Spencer B Jones; Lance A Pfeifer; Thomas J Bleisch; Thomas J Beauchamp; Jim D Durbin; V Joseph Klimkowski; Norman E Hughes; Christopher J Rito; Yen Dao; Joseph M Gruber; Hai Bui; Mark G Chambers; Srinivasan Chandrasekhar; Chaohua Lin; Denis J McCann; Daniel R Mudra; Jennifer L Oskins; Craig A Swearingen; Kannan Thirunavukkarasu; Bryan H Norman

doi:10.1021/acsmedchemlett.6b00207

Novel Autotaxin Inhibitors for the Treatment of Osteoarthritis Pain: Lead Optimization via Structure-Based Drug Design

ACS Med Chem Lett. 2016 Aug 2;7(9):857-61. doi: 10.1021/acsmedchemlett.6b00207. eCollection 2016 Sep 8.

Authors

Spencer B Jones¹, Lance A Pfeifer¹, Thomas J Bleisch¹, Thomas J Beauchamp¹, Jim D Durbin¹, V Joseph Klimkowski¹, Norman E Hughes¹, Christopher J Rito¹, Yen Dao¹, Joseph M Gruber¹, Hai Bui¹, Mark G Chambers¹, Srinivasan Chandrasekhar¹, Chaohua Lin¹, Denis J McCann¹, Daniel R Mudra¹, Jennifer L Oskins¹, Craig A Swearingen¹, Kannan Thirunavukkarasu¹, Bryan H Norman¹

Affiliation

¹ Lilly Research Laboratories , A Division of Eli Lilly and Company, Indianapolis, Indiana 46285, United States.

Abstract

In an effort to develop a novel therapeutic agent aimed at addressing the unmet need of patients with osteoarthritis pain, we set out to develop an inhibitor for autotaxin with excellent potency and physical properties to allow for the clinical investigation of autotaxin-induced nociceptive and neuropathic pain.
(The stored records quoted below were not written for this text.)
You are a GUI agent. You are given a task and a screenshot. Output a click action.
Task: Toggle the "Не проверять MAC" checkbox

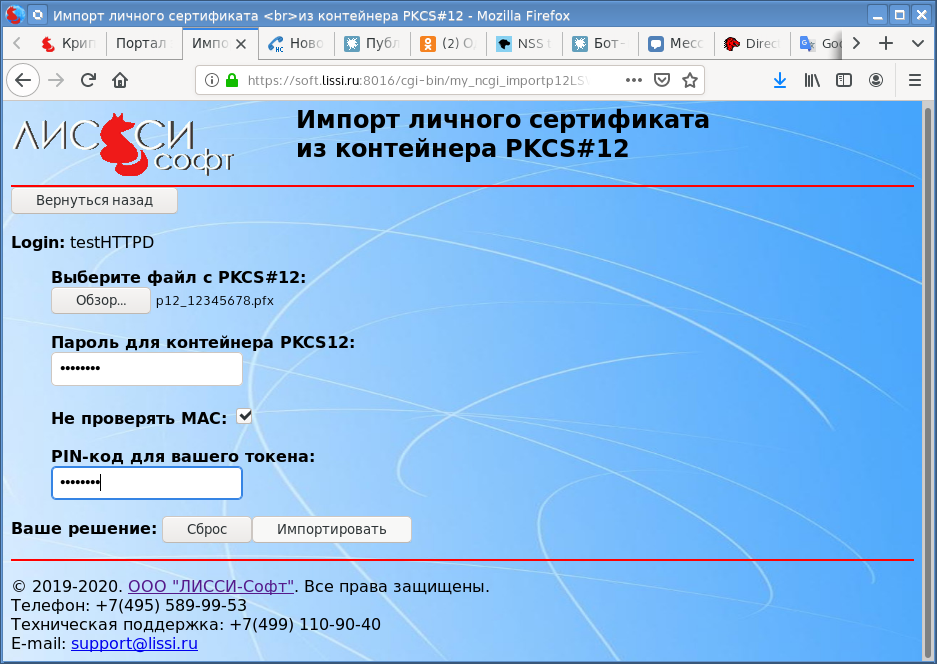pos(244,416)
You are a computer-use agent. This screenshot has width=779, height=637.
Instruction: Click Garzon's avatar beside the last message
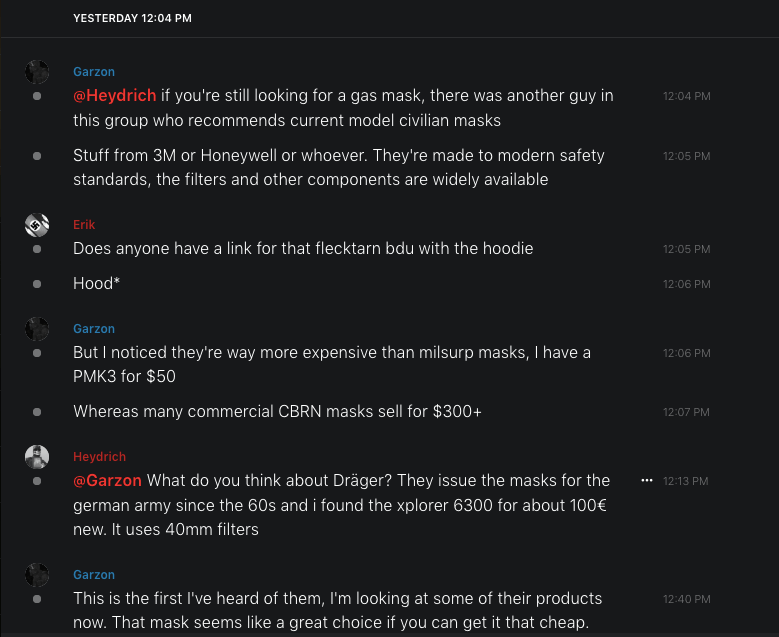(x=37, y=575)
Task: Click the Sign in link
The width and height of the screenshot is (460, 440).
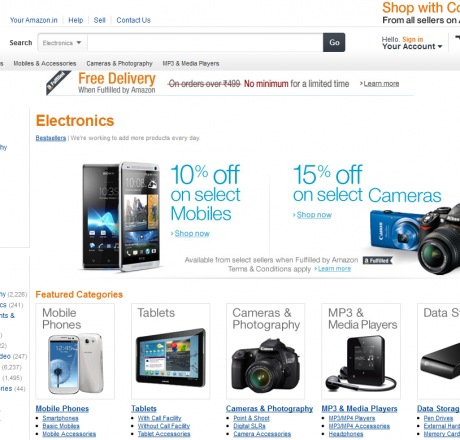Action: click(x=413, y=39)
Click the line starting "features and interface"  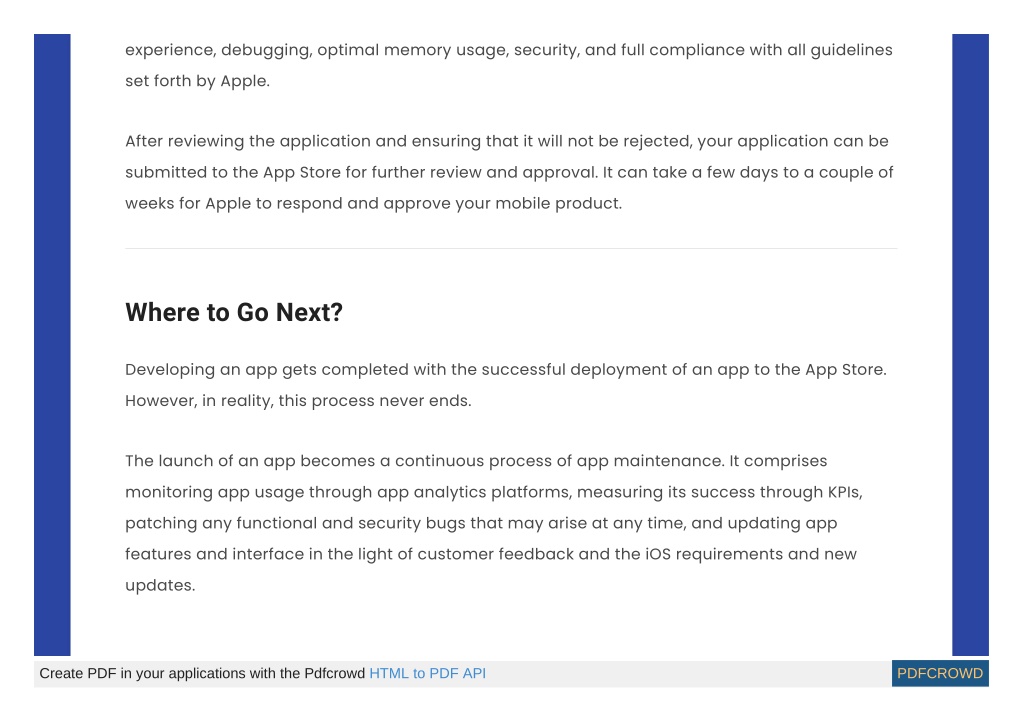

An initial hit identification campaign led to an aminopyrimidine series with an autotaxin IC50 of 500 nM. X-ray crystallography enabled the optimization to a lead compound that demonstrated favorable potency (IC50 = 2 nM), PK properties, and a robust PK/PD relationship.

Keywords: Autotaxin; LPA; osteoarthritis; tool molecule.